Alternent ainsi, au fil des chapitres, le récit de la dernière nuit du vieil homme et les différents épisodes de son existence passée. "Etranger au paradis" se subdivise en deux parties de longueur inégale, la première relatant l'enfance hors norme de ce personnage, orphelin, un peu truand, à la remorque de son ami Lotr. Par-delà les tragédies de la vie, il y a dans ces pages une exaltation, un romantisme indéniables. 

Les premiers émois amoureux sont évoqués, mais les filles n'ont plus de nom: l'auteur les réduit à des sobriquets ayant trait à leur physique, la mémoire s'est effacée.

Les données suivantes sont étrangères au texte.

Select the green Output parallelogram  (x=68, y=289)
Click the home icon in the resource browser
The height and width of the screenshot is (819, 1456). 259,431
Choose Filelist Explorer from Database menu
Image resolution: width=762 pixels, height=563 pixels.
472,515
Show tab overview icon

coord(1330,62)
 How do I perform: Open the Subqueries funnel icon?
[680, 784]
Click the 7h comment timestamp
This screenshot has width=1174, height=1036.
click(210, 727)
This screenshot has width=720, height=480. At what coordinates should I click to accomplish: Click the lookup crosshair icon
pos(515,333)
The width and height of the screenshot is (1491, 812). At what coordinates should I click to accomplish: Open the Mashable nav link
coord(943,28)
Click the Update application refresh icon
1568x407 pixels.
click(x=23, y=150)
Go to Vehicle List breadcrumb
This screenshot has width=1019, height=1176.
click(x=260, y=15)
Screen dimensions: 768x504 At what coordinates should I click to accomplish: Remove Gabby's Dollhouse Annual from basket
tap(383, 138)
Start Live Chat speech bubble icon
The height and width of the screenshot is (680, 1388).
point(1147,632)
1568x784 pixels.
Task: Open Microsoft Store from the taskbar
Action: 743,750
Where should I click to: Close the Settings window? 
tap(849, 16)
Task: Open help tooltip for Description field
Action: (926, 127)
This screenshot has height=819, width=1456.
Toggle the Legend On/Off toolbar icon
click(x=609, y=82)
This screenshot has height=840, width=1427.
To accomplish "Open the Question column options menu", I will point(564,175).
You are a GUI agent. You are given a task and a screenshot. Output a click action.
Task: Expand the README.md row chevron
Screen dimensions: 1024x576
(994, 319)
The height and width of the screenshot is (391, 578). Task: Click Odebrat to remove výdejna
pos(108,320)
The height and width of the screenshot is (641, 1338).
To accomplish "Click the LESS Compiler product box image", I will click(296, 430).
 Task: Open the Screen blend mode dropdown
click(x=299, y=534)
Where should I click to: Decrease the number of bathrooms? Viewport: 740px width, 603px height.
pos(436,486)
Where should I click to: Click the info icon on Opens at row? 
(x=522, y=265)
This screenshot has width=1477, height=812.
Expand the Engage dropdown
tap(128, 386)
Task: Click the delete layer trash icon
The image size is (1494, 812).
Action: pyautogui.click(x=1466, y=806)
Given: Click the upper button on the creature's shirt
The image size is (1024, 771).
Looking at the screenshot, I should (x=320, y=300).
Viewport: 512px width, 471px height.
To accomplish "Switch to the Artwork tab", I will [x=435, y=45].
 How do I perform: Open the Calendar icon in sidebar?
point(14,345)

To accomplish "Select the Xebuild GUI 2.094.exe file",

Subsistent cependant des lieux: une piscine, une disco improvisée, les rues de Paris que hante Hugues Aufray. Et survient la leçon de vie chez les gitans, prolongement de la figure du bandit romantique Lotr. 

La deuxième partie s'avère plus courte, plus rapide et plus sèche aussi: l'enfance est passée, la vie défile à toute vitesse. L'âge adulte est celui où le personnage, ce "vous" joue aux montagnes russes avec la fortune, devenant riche puis perdant tout, en travaillant dans le domaine de l'informatique. Comme toujours dans ce roman, l'actualité constitue un discret contrepoint à la vie de l'homme. 

Et puis, en un final qui boucle la boucle d'un roman cyclique, l'auteur laisse l'impression diffuse que le grand âge est une manière de revenir en enfance. Il note aussi que jusqu'au dernier jour, la sensualité est possible, même si elle peut être douloureuse, et il amène cet élément avec tact, en un jeu de séduction entre le vieillard et la femme qui prend soin de lui. Et en refermant le roman, le lecteur comprend qu'un tour de magie s'est opéré, avec succès: en l'interpellant, l'auteur a réussi à le captiver pour les cent ans d'une existence humaine presque ordinaire.

Philippe Lafitte, Etranger au paradis, Paris, Buchet/Chastel, 2006.